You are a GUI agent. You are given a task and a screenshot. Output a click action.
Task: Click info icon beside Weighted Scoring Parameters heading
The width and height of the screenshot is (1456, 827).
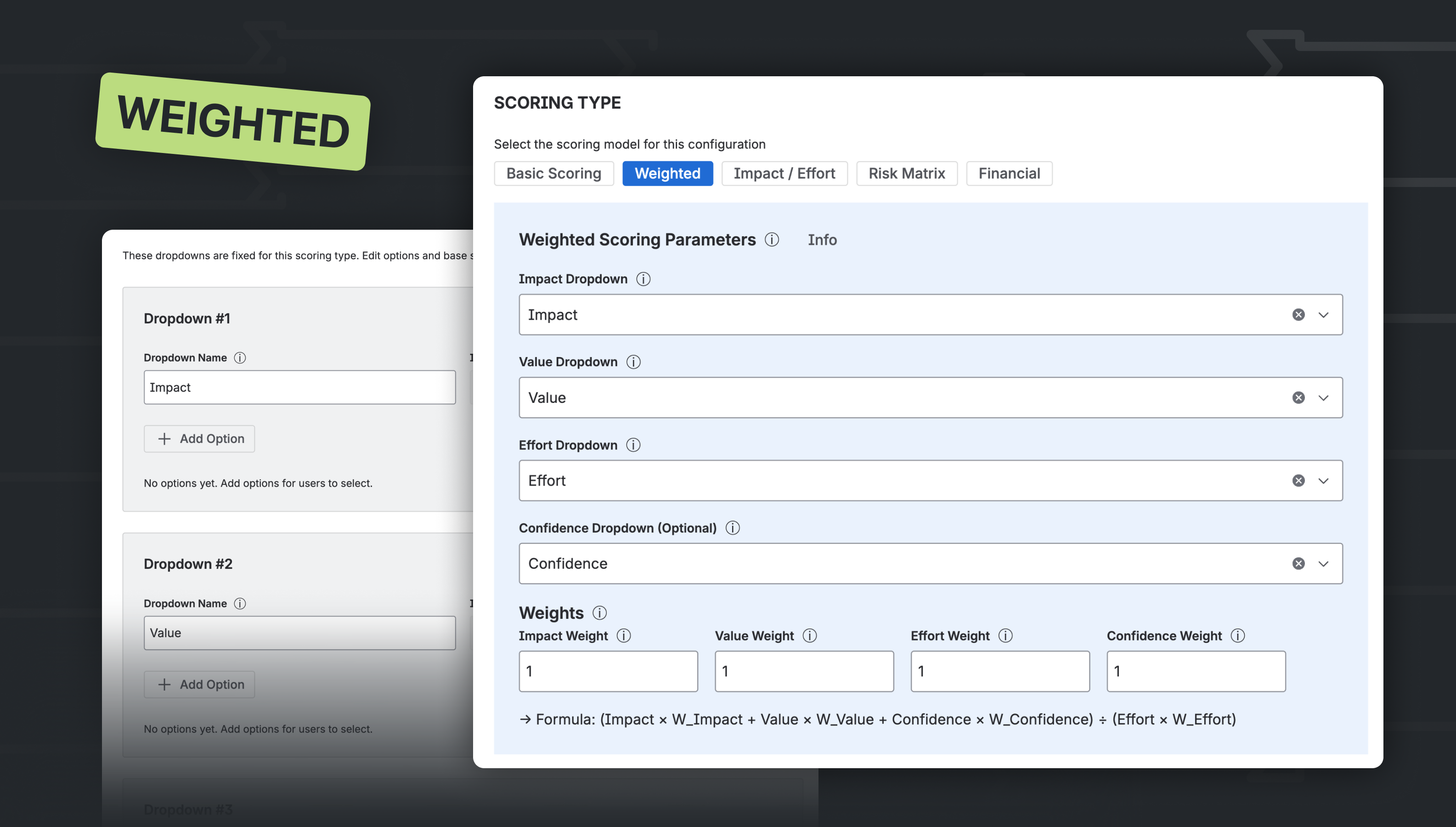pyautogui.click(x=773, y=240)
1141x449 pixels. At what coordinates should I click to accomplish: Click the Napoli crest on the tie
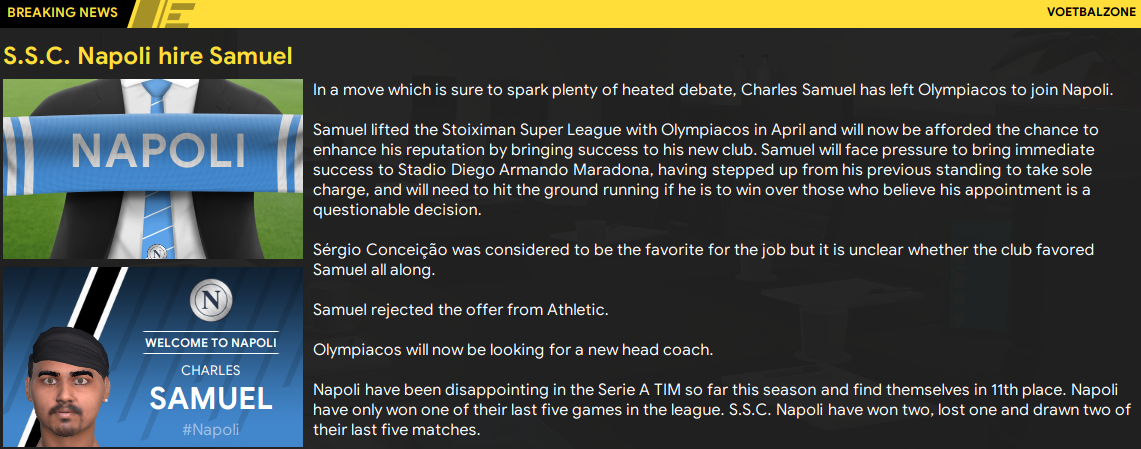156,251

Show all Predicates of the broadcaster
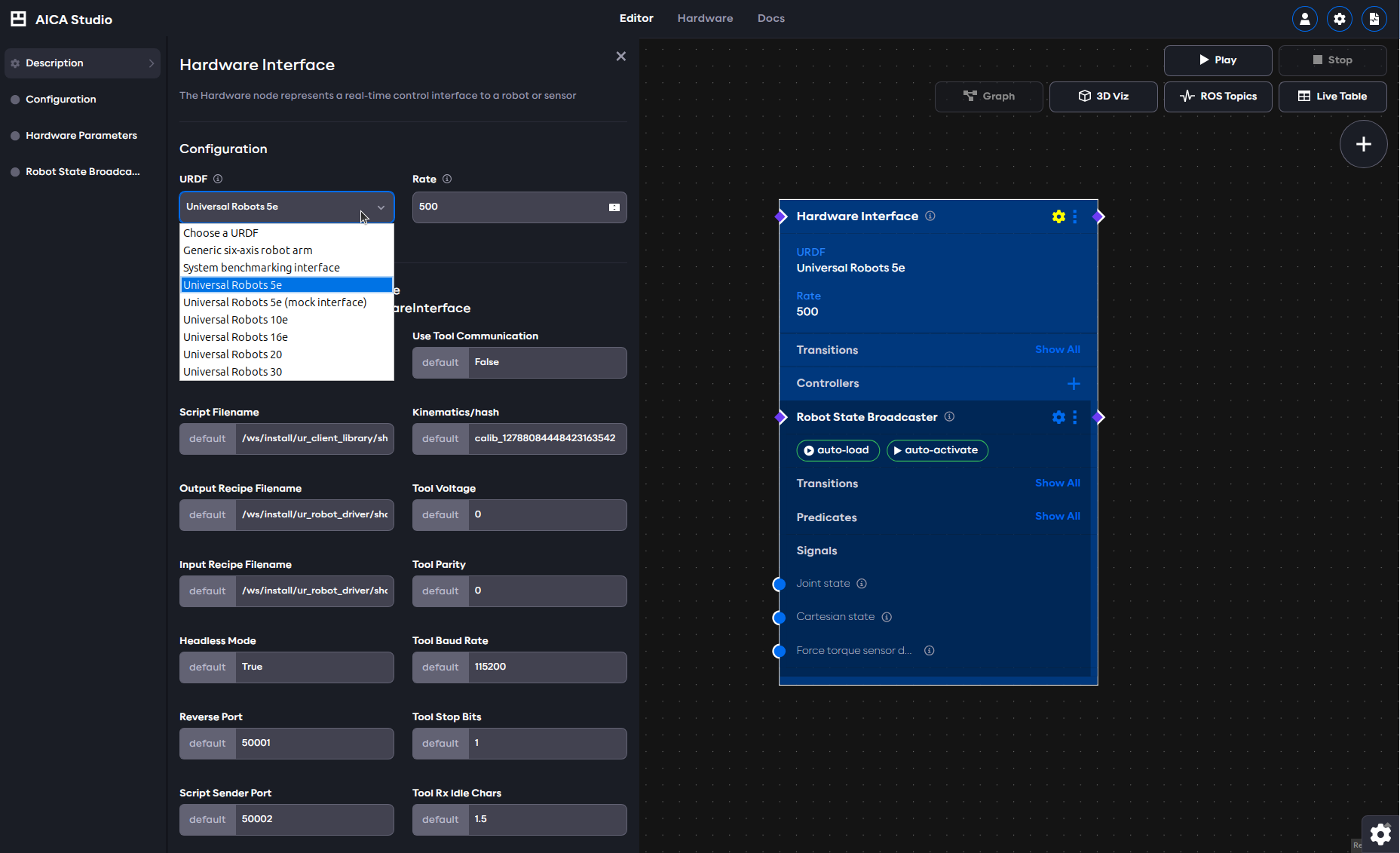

_____

• _GOAL_
Reproduce all of the records above verbatim, omitting the pictures.

• _WORKED ANSWER_
You are a GUI agent. You are given a task and a screenshot. Output a click action.
Task: Click info icon beside Weighted Scoring Parameters heading
The width and height of the screenshot is (1456, 827).
pyautogui.click(x=773, y=240)
1141x449 pixels. At what coordinates should I click to accomplish: Click the Napoli crest on the tie
156,251

Show all Predicates of the broadcaster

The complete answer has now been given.